### WORK REQUIRED
Please restate each line of the data that follows word for word, skipping any image.

### EXTRACTED DATA
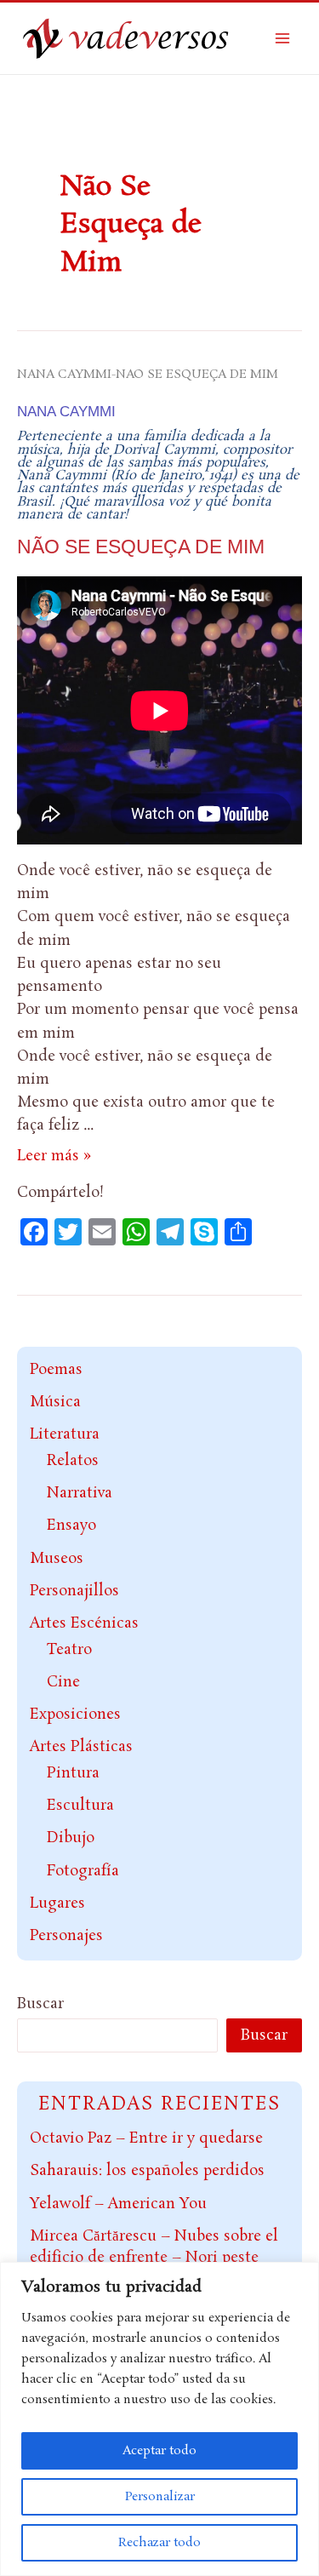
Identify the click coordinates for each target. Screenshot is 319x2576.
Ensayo (71, 1525)
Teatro (69, 1650)
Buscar (40, 2004)
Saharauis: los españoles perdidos (147, 2171)
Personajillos (74, 1591)
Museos (56, 1558)
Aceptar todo (159, 2450)
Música (55, 1402)
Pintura (73, 1773)
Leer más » (54, 1156)
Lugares (57, 1903)
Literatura (65, 1434)
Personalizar (160, 2496)
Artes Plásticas (81, 1747)
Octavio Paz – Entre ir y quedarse (146, 2138)
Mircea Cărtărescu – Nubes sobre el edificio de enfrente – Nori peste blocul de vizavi (154, 2258)
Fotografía (83, 1871)
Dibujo (70, 1838)
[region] (159, 2419)
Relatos (73, 1461)
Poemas (56, 1370)
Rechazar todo (159, 2542)
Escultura (80, 1805)
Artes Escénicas (84, 1623)
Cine (63, 1682)
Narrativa (79, 1493)
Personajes (66, 1936)
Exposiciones (75, 1714)
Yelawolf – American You (118, 2204)
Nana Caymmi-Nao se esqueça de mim (147, 374)
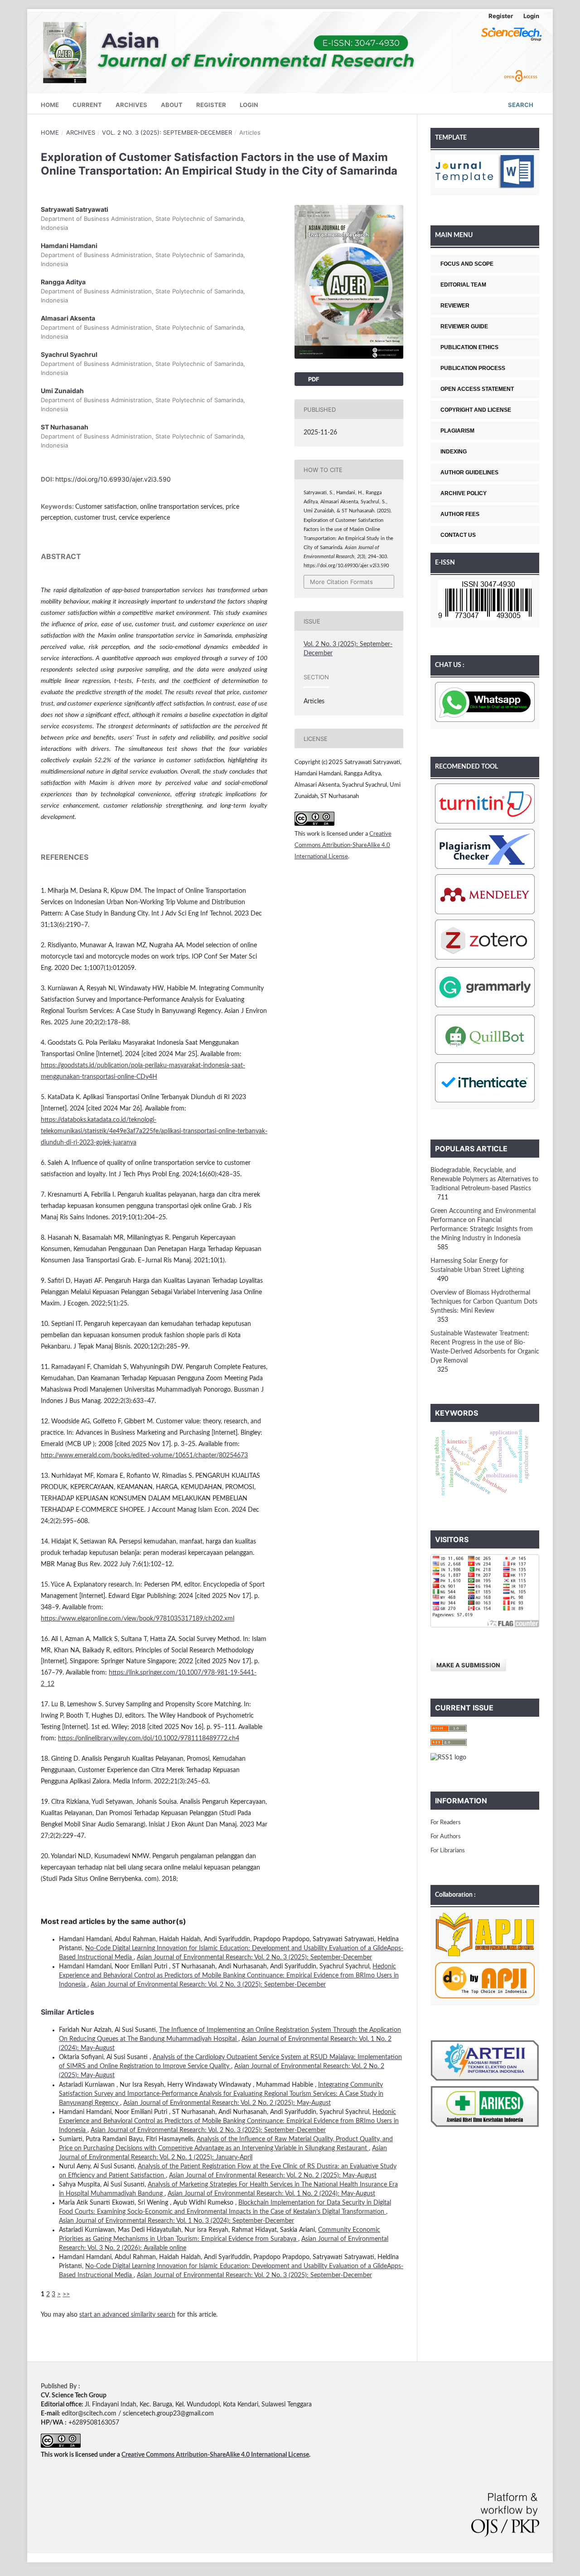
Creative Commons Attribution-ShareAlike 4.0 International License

### WRITTEN RESPONSE
Identify the click coordinates for each target. Screenshot is 319x2576.
Ensayo (71, 1525)
Teatro (69, 1650)
Buscar (40, 2004)
Saharauis: los españoles perdidos (147, 2171)
Personajillos (74, 1591)
Museos (56, 1558)
Aceptar todo (159, 2450)
Música (55, 1402)
Pintura (73, 1773)
Leer más » (54, 1156)
Lugares (57, 1903)
Literatura (65, 1434)
Personalizar (160, 2496)
Artes Plásticas (81, 1747)
Octavio Paz – Entre ir y quedarse (146, 2138)
Mircea Cărtărescu – Nubes sobre el edificio de enfrente – Nori peste blocul de vizavi (154, 2258)
Fotografía (83, 1871)
Dibujo (70, 1838)
[region] (159, 2419)
Relatos (73, 1461)
Poemas (56, 1370)
Rechazar todo (159, 2542)
Escultura (80, 1805)
Artes Escénicas (84, 1623)
Cine (63, 1682)
Narrativa (79, 1493)
Personajes (66, 1936)
Exposiciones (75, 1714)
Yelawolf – American You (118, 2204)
Nana Caymmi-Nao se esqueça de mim (147, 374)
Creative Commons Attribution-ShareAlike 4.0 International License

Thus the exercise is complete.